▶ Your goal: In the material below, find the line that contains "Prison Creative Arts" and the line that contains "Browse All Art [menuitem] (65, 210)", then write out exactly those two lines and everything between them.

▶ Data supplied:
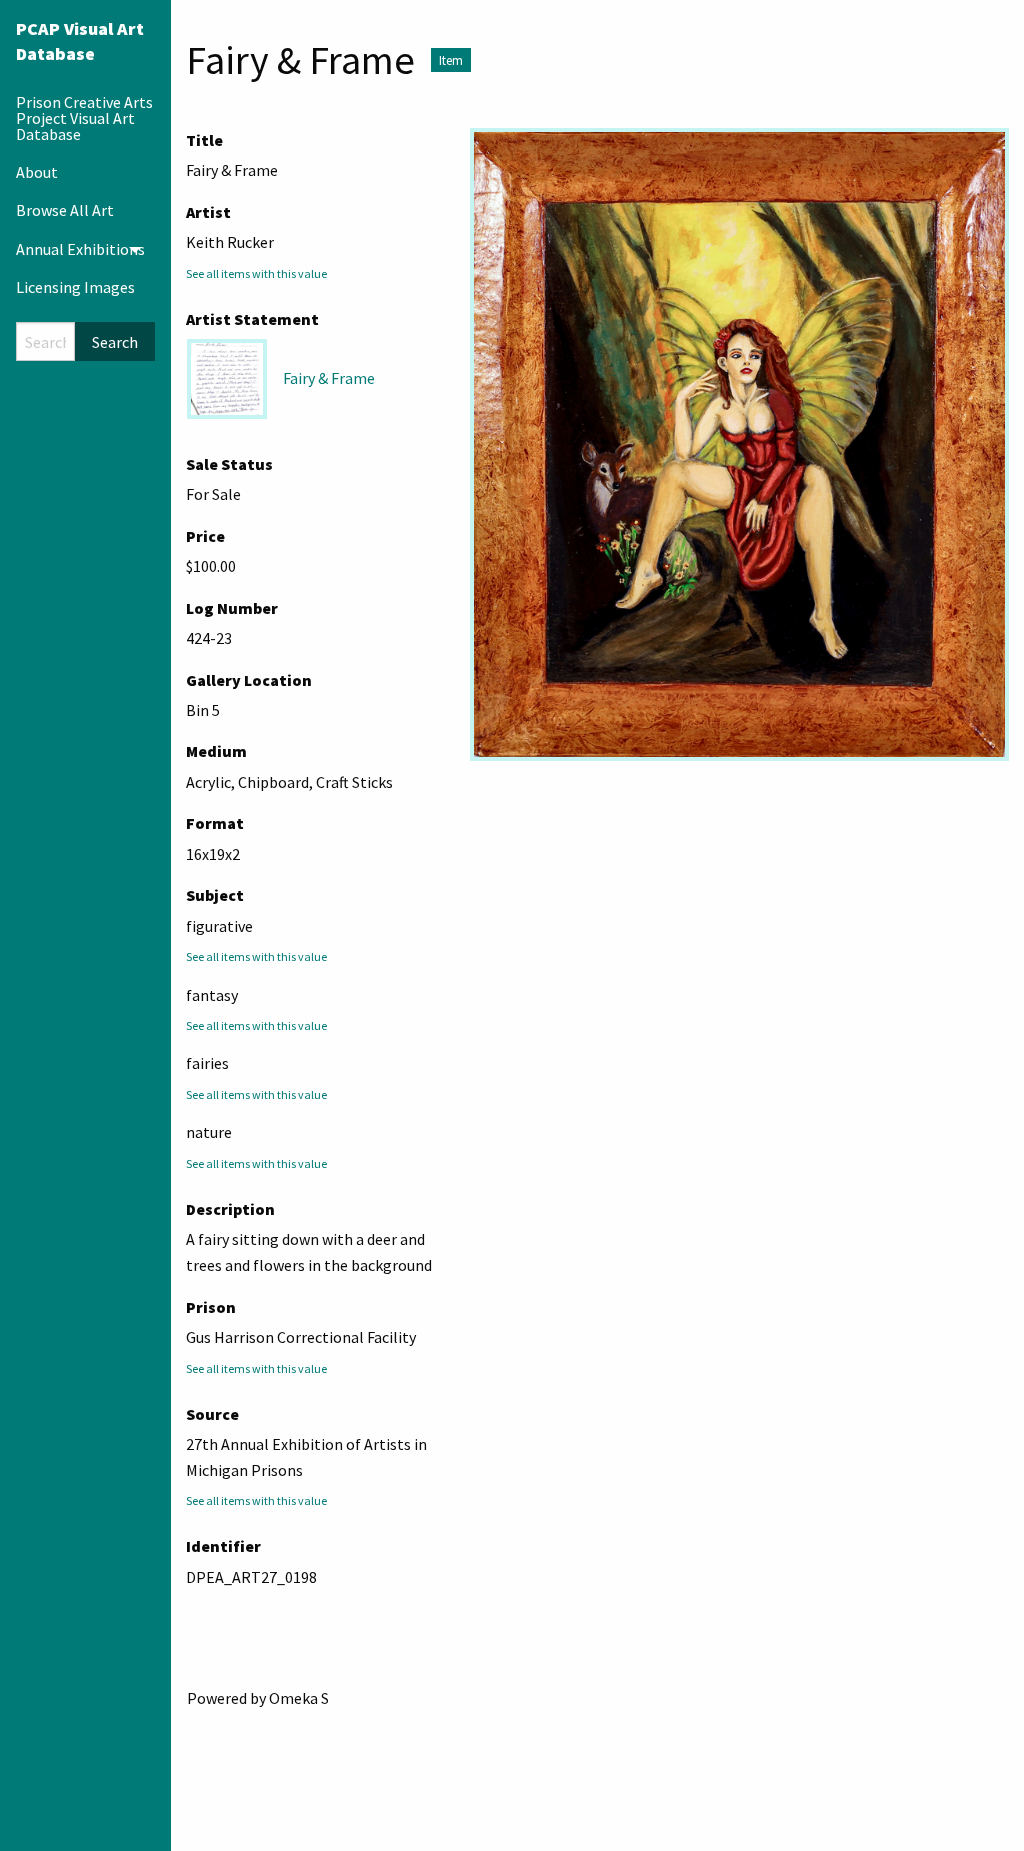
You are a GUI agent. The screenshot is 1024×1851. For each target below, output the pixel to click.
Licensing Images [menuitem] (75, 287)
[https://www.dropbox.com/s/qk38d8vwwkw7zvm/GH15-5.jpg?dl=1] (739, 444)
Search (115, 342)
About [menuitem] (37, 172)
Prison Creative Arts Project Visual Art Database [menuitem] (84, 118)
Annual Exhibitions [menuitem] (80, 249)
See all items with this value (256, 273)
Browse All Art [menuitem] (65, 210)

...

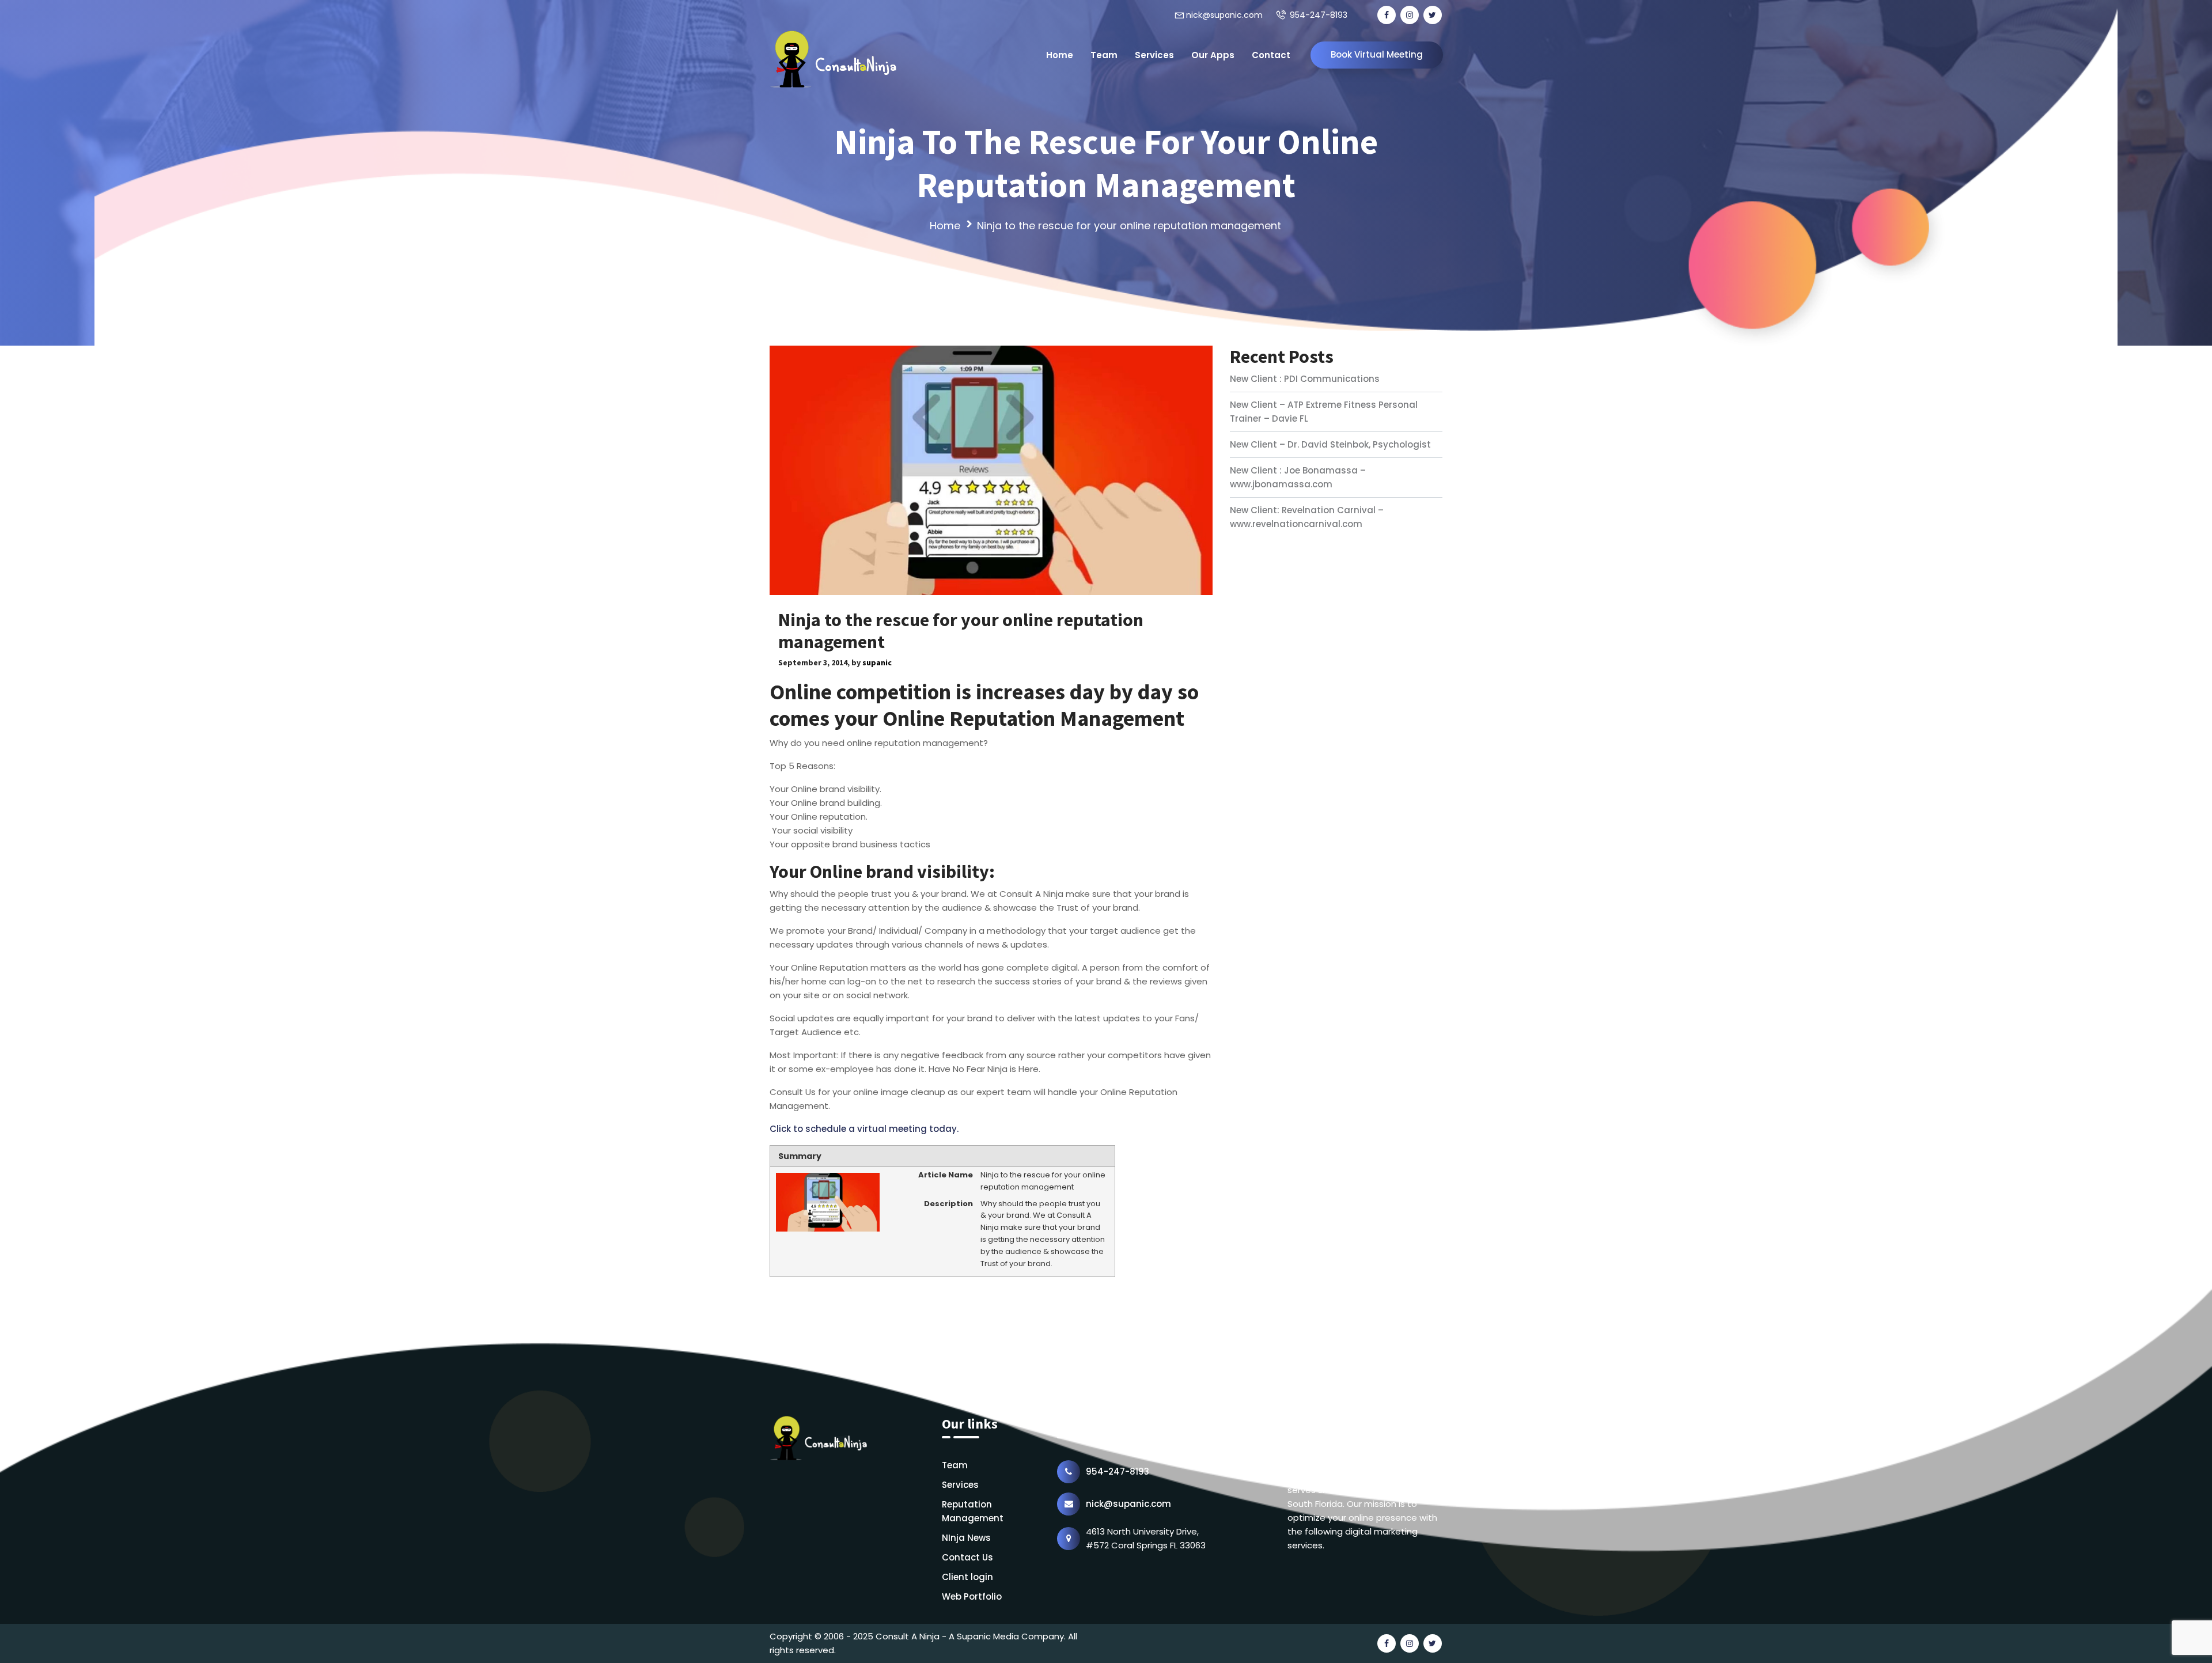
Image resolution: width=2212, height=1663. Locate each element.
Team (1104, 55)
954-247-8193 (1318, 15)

▶ Problem solution:
Prison Creative Arts Project Visual Art Database [menuitem] (84, 118)
Annual Exhibitions [menuitem] (80, 249)
See all items with this value (256, 273)
Browse All Art [menuitem] (65, 210)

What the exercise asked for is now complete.